[OE-core] [PATCH] sanity: removed broken compiler check

Andre McCurdy armccurdy at gmail.com
Tue Nov 22 20:33:45 UTC 2016


On Tue, Nov 22, 2016 at 4:16 AM, Enrico Scholz
<enrico.scholz at sigma-chemnitz.de> wrote:
> "Burton, Ross" <ross.burton at intel.com> writes:
>
>>> Is this check really so useful? gcc + g++ are elementary tools which can
>>> be expected.
>>
>> But they're not if BUILD_CC is overridden.  For example if the host gcc is
>> actually too old/new for OE to work and BUILD_CC has been set to point at a
>> different compiler.
>
> then, you will see a '<your-gcc>: command not found' very early in the
> build and every developer knows that '<your-gcc>' could not be found.
>
> When a misconfiguration is difficulty to detect or causes hidden breakage,
> sanity checks are important.
>
> But in this case, the check causes much more harm than it tries to solve
> (it will trigger e.g. for 'gcc -m32' too).
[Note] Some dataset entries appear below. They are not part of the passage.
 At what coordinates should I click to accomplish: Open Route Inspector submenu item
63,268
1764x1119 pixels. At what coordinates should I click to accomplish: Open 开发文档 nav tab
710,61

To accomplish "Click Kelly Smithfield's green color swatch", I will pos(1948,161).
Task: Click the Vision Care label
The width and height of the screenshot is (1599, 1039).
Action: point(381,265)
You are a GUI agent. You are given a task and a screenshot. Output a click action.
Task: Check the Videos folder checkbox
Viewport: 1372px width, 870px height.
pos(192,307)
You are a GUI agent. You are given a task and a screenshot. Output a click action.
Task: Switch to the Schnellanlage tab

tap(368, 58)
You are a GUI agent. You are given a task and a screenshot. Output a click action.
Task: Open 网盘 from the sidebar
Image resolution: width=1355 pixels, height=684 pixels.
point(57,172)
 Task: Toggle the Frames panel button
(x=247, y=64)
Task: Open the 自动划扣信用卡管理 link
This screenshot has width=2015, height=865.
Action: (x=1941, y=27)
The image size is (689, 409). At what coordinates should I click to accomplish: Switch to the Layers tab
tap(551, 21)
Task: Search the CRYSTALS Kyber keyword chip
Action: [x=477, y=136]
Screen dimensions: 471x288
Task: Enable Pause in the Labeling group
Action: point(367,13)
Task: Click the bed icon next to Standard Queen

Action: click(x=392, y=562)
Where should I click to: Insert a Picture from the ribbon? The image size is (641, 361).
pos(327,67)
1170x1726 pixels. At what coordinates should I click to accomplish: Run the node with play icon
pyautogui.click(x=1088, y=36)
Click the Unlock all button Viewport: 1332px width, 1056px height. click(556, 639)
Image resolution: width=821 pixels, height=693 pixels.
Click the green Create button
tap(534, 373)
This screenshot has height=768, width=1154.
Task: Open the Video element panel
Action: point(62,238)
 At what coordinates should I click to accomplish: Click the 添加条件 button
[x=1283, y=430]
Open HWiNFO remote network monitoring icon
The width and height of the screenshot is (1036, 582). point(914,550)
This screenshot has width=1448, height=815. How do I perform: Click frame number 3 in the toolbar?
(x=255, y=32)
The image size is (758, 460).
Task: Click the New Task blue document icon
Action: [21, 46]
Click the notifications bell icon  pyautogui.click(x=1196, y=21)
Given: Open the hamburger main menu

The existing check_gcc_march() sanity test can already do a much
better job of verifying BUILD_CC than check_app_exists(). If
check_gcc_march() could be generalised (e.g. renamed check_gcc() and
updated to always confirm that BUILD_CC can successfully compile
something) then the check_app_exists() test could be safely removed.